Ulrich Plenzdorf
Thursday, August 16--------For almost 50 years, the film industry in the former East Germany was one of the most profitable and prolific in European cinema. However, because of political considerations and trade embargoes, few of those films ever got seen in the West. A result is an almost total familiarity with the films and the auteurs, who worked under an oppressive and meddling regime, and yet who still found an "individual voice" for their films.
One of those voices was stilled last week, when word came of the death of Ulrich Plenzdorf, a celebrated East German scenarist, who worked extensively on the stage and in the local film industry. He was best known for his play THE NEW SUFFERINGS, which was first performed in Halle in 1972 and became a success in both East and West Germany. It tells the story of a young apprentice rebelling against his everyday existence in East Germany. He discovers parallels to his own life in Goethe’s classic novel “Sorrows of Young Werther.” The novel version appeared a year later. Since then, more than four million copies have been published in more than 30 languages.
Starting in the 1960s and continuing through the past decade, Plenzdorf also wrote a number of original and adapted screenplays for the film industry in the GDR. He authored more than 20 feature titles, both for theaters and for the small screen. His best known work was for the 1973 film DIE LEGENDE VON PAUL AND PAULA (The Legend of Paul and Paula), the love story of a single mother and a married bureaucrat that featured the music of the Puhdys, an East German rock band. It was considered a somewhat radical film in its day and was tightly controlled by the fierce East German censors. But the film's strong response with its core audience and its subsequent tour of the international festival circuit made it one of the best known of pre-unification Germany.

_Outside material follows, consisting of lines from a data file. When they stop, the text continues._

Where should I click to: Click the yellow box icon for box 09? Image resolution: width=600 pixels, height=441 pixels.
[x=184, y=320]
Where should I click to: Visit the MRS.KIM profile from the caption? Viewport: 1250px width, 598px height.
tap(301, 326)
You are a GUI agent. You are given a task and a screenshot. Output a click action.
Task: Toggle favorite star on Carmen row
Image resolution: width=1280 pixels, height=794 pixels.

Plenzdorf was born in 1934 in the working-class Berlin district of Kreuzberg. His parents were active members of the German Communist Party and were persecuted by the Nazis. After the war, they moved to East Berlin. After breaking off his studies in Marxism and Leninism in Leipzig, he became a stagehand at the DEFA film studios in Babelsberg, near Potsdam, where he also studied. That began his career in film, theater and television. After German reunification, Plenzdorf wrote screenplays for television, translated literature and became a guest lecturer at the University of Leipzig. A few of the films he wrote are available on dvd, but we will probably need to wait for some adventurous film society to bring the films to a new public awareness.